▶ **Records supplied**
■ ■ ■

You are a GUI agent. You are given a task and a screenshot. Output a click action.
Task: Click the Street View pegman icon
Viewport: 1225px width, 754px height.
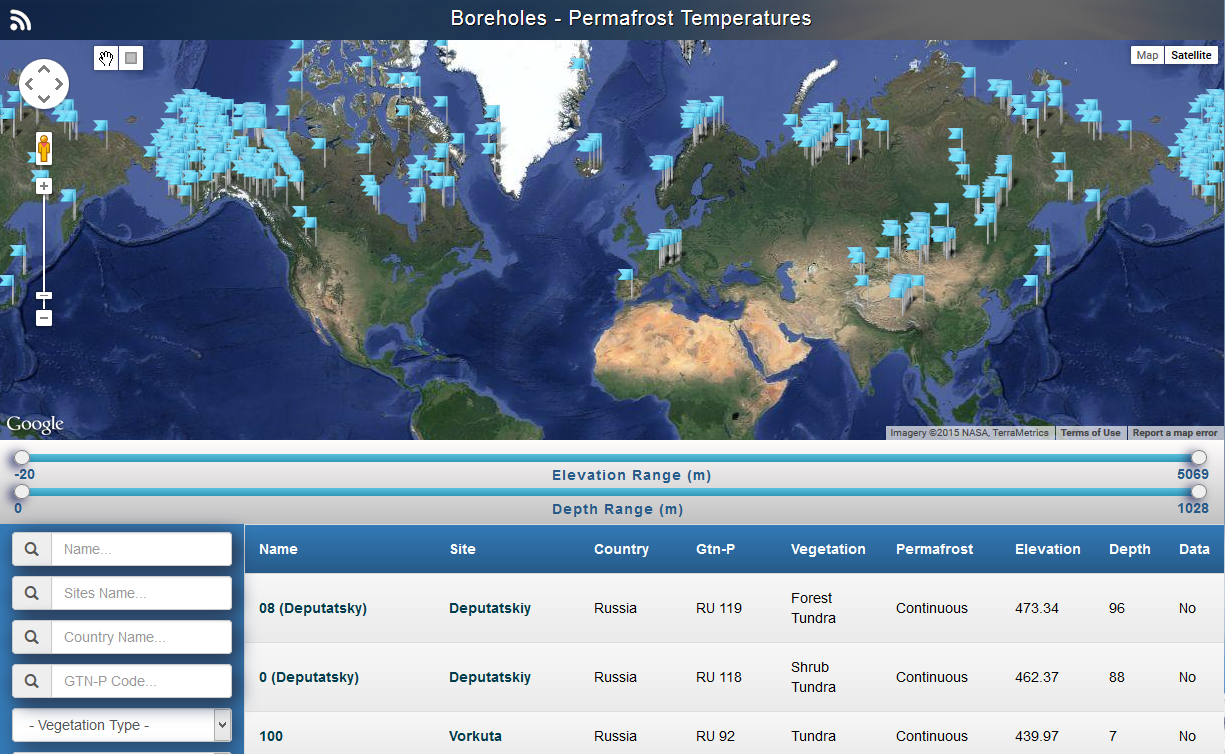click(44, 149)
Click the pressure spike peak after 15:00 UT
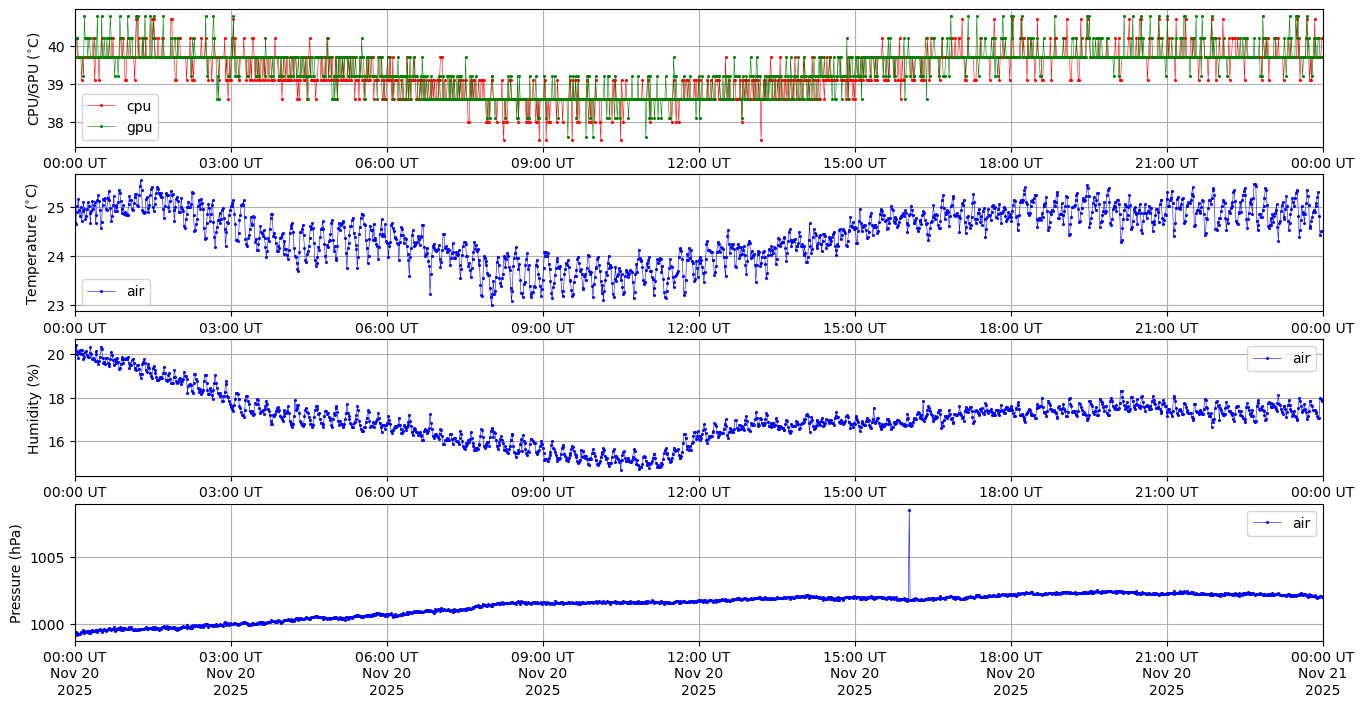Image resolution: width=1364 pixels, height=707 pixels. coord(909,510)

■ ■ ■

▶ **Exercise**
Reproduce the material above word for word, omitting the pictures.

▶ **Result below**
You are a GUI agent. You are given a task and a screenshot. Output a click action.
Task: Click the Street View pegman icon
Viewport: 1225px width, 754px height.
click(44, 149)
Click the pressure spike peak after 15:00 UT
Image resolution: width=1364 pixels, height=707 pixels. coord(909,510)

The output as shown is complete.